TEXT ZUR ANALYSE:
++++++

Vorsorge

Ist ein Zeichen von Klugheit. Der Mensch – übrigens auch das Tier – denkt an die Zukunft und kümmert sich rechtzeitig. Ein völlig logisches Vorgehen. In der Praxis aber, wie sich zunehmend herausstellt, möglicherweise Unfug.

Wenn man einmal Vorsorgeuntersuchungen in der Medizin betrachtet. An herausragender Stelle: die Mammographie.

Mehr und mehr Studien beweisen uns heute, dass vorsorgliche Suche nach Brustkrebs mehr Schaden als Nutzen anrichtet. Auch mir persönlich schwer einleuchtend, aber eben – sobald man einmal naturwissenschaftlich vorgeht – leicht beweisbar.

Zuletzt in der Canadian National Breastscreening Study (BMJ 2014, online 11.02.14). Da wurden 90 000 Frauen entweder fünf Jahre jedes Jahr mammographiert oder eben nicht. Resultat:

Nutzen: Über die gesamte Nachbeobachtungszeit von 25 Jahren kein Unterschied in der Gesamtsterblichkeit oder Brustkrebssterblichkeit. War also alles sinnlos.

++++++

ANGEZEIGTE INFORMATIONEN:
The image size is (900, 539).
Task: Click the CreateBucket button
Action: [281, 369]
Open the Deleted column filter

++++++

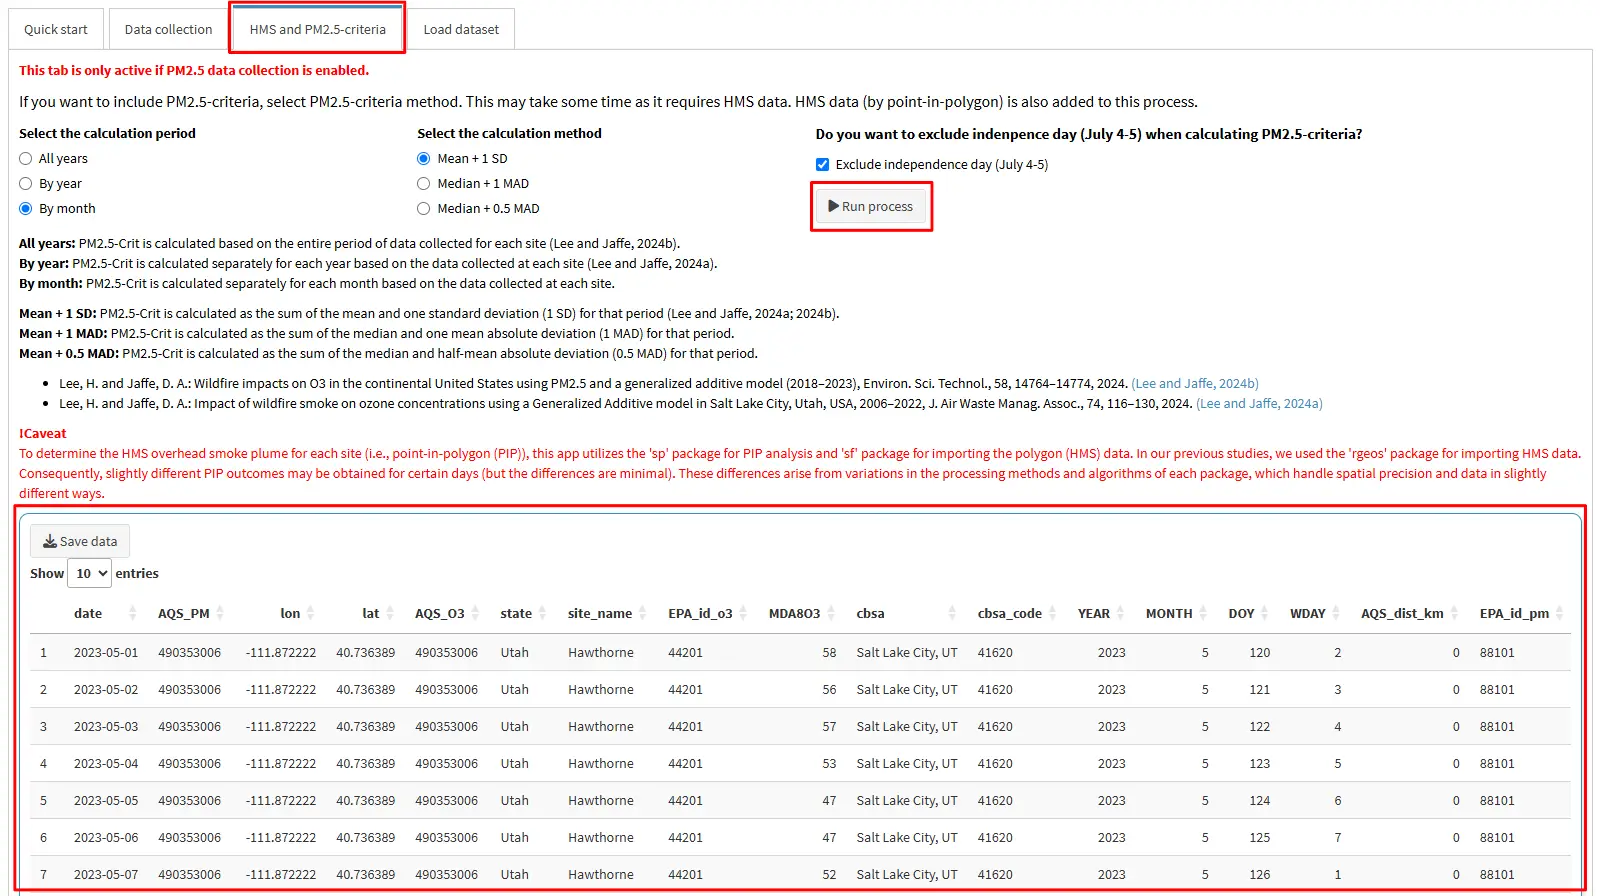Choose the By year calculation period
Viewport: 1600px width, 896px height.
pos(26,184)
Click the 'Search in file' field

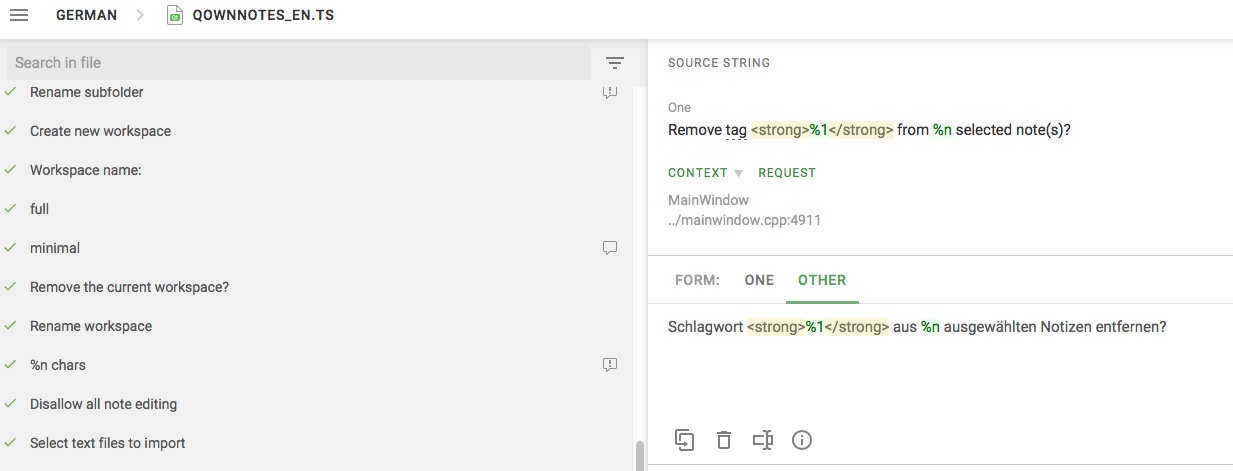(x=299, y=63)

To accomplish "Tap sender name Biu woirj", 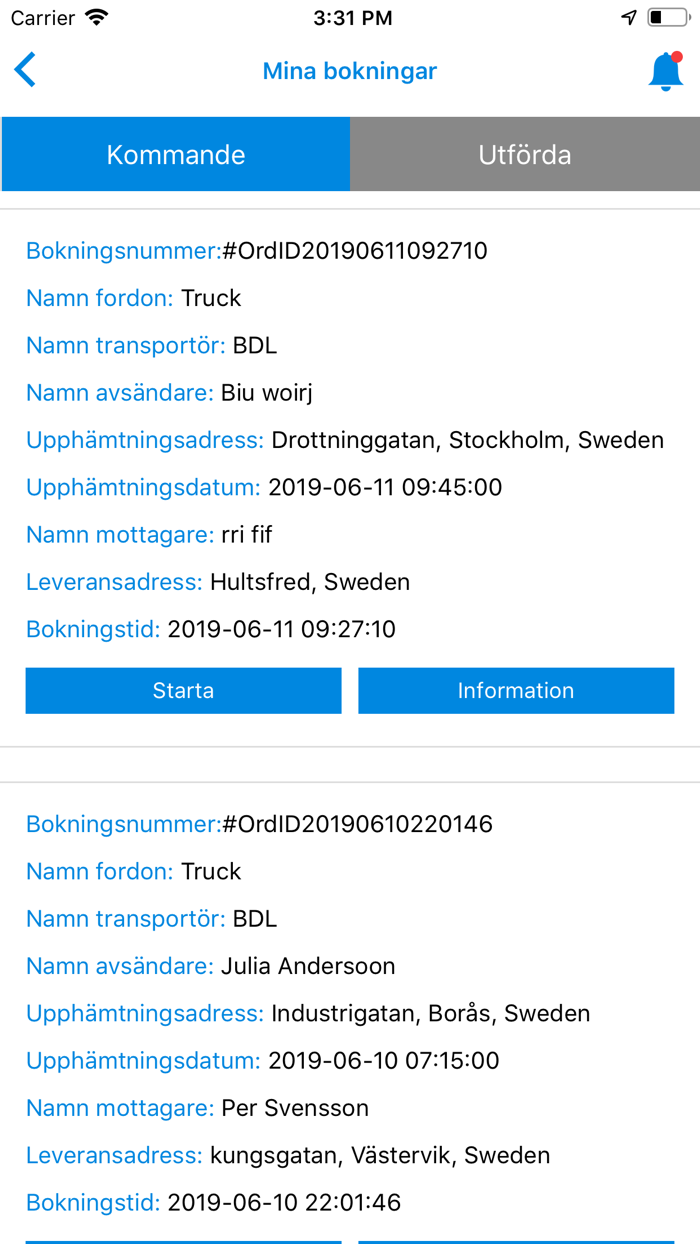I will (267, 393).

++++++

Knüpfe an den letzten Satz des Textes über Vorsorge und Mammographie an und schreibe ihn weiter.

ANTWORT ZUR AUFGABE:
Schaden: Falsch positive Befunde. Also Überdiagnosen: Für den nicht tastbaren Brustkrebs 50 %. Heißt übersetzt: Wir haben Sorgen produziert, Leid produziert, schlaflose Nächte, Biopsien, möglicherweise auch überflüssige Operationen.

Präzise die gleiche so entmutigende Aussage schon in N Engl J Med 2012; 367:1998 mit der monströsen Aussage: In den letzten 30 Jahren wurde bei 1,3 Millionen US-Frauen Brusttumoren entdeckt, die niemals sich zu Krebs entwickelt hätten. Allein für 2008 wurden so 70 000 Frauen ins Unglück gestürzt. Das waren 31 % aller, bei denen man durch Mammographie "Brustkrebs" entdeckt hatte.

All das Leid... Und der Nutzen? Acht von 100 000 Frauen hat man möglicherweise das Leben gerettet. Können Sie das in Promille ausdrücken?

Dass wir uns recht verstehen: ich bin für Vorsorge. Freue mich zunehmend aber über den einen Satz in der Diskussion aller dieser Arbeiten. Den einen Satz: Wir sollten vielleicht Krebs gar nicht erst entstehen lassen. Und nicht, so wie bisher, ihn abwarten und dann "früh erkennen".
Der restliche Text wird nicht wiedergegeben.